In the age where knowledge and information is currency, where organisations will soon be subject to regulations such as the Protection of Private Information Act in South Africa, General Data Protection Regulation in Europe, and where organisations are collecting huge amounts of data that assist them to serve their clients better, cyber risk insurance is becoming integral not only for risk management but also for good corporate governance.
Exponential Ventures, MMI Holdings’ innovation unit, notes that the King 4 report on corporate governance has also recognised the advent of the fourth industrial revolution and the central role that technology plays in revolutionising businesses, societies, and transforming products, services and business models. There is no doubt that all reasonable and appropriate steps should be taken to protect the information and technology in a business. But what happens when there is a breach and the organisation is exposed to physical and financial damage as well as business interruption that threaten business continuity?
According to a report produced by UK-based cultivators of change Anthemis Group, cyber risk insurance is relatively new compared to other insurance sectors. Vica Manos, director at Anthemis Group, says “the cyber insurance space is now evolving rapidly driven by the advent of data science and technology, and the resulting emergence of specialist cyber technology companies that focus on the SME market.” In fact, with annual premium growth expected to remain at 15% over the next 5 to 10 years, cyber risk is one of the few insurance markets not challenged by stagnant or decreasing premiums, attracting the attention of insurers and reinsurers alike.
Who is using cyber risk insurance?
Anthemis Group reports that comprehensive cyber risk insurance policies are currently mostly used by big corporations. The current process of using a consultancy firm to perform a security benchmarking process from an insurance perspective and to understand the corporation needs in terms of protection is a costly exercise which also requires extensive internal cyber knowledge. This is prohibitive for smaller organisations.
“Startups that are working on filling this very gap have started to emerge. Propositions such as ThreatInformer and Zeguro help the small and medium sized enterprise market to access much needed cyber risk insurance policies.
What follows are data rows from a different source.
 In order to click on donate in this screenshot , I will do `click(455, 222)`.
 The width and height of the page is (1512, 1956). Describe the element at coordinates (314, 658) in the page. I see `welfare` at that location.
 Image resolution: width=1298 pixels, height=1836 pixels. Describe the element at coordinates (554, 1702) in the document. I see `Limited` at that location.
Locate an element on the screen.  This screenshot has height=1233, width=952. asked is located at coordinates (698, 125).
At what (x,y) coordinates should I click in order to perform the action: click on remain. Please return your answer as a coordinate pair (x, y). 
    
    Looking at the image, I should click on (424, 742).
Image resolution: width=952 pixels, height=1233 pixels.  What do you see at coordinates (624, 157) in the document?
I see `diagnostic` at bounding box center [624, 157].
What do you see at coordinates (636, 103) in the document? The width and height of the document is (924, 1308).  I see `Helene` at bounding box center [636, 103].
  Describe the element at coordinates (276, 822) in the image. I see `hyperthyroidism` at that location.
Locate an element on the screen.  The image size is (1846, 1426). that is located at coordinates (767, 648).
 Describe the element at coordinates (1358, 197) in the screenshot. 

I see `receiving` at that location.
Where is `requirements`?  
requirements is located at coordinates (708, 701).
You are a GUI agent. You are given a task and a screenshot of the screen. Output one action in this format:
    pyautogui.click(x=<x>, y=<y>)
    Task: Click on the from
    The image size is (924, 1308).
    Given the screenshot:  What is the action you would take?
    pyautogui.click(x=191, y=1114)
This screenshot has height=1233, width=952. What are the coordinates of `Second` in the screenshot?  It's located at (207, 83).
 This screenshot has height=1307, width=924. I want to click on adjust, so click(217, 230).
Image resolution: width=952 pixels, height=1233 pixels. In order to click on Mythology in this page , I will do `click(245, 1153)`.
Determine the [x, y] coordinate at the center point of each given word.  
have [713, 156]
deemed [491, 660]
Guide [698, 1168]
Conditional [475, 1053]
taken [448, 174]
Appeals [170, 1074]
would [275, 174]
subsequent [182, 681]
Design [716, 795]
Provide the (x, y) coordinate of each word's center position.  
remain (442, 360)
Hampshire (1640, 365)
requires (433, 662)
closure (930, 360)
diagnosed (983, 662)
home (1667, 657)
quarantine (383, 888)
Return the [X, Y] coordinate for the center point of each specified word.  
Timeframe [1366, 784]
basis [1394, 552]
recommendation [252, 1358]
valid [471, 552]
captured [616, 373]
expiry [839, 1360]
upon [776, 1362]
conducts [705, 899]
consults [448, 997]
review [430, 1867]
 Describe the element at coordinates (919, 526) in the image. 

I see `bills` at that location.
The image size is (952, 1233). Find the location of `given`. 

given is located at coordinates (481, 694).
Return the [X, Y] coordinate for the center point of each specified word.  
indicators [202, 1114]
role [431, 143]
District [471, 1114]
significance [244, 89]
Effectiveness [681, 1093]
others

They are able to conduct automated comprehensive security assessments, providing an unprecedented level of detail to insurers and brokers in a cost-efficient manner, helping them better understand the risk and serve a segment that was previously priced out of the market,” says Manos.
How is cyber risk insurance provided?
Carlo Biggio, Associate at Anthemis Group, splits the cyber risk insurance sector because of its intertwined nature in the following three categories: cyber risk modelling platforms; cyber risk assessment with insurance applications and cyber risk assessment.
- Cyber risk modelling platforms are those companies that use tools to model and price cyber insurance policies, these tools require an adequate record of previous cyber-related losses and significant mathematical capabilities to develop them
- Cyber risk assessment with insurance applications are companies who run assessments for organisations and produce reports in a digestible format for insurance brokers/ companies, helping the latter underwrite cyber risks better
- Cyber risk assessment are companies that use platforms which identify the various information assets that could be affected by a cyberattack (such as hardware, systems, laptops, customer data, intellectual property, etc.), together with assessing the various risks that could affect those assets
What does the future look like?
Manos says, “The holy grail of insurance is quantifying the extent of potential losses and estimating the probability of those occurring. In cyber insurance, this is far more complex than it sounds, as the very nature of the risk keeps evolving at speed. New ways of thinking are needed in two areas: First, probabilistic and adaptive AI-driven cyber risk models are required. Second, these models demand appropriate datasets to be chosen, collected and presented in a consistent and reliable manner. This, today, remains a challenge.”
Exponential Ventures has been in extensive discussions with Anthemis to find solutions not only for the South African market (identified as one of the most vulnerable countries) but for the 15 other countries, and the broader global market. Financial Wellness drives us to invest in startups that have the potential to help us achieve this for our clients and stakeholders and cyber risk insurance is becoming an important component in this journey.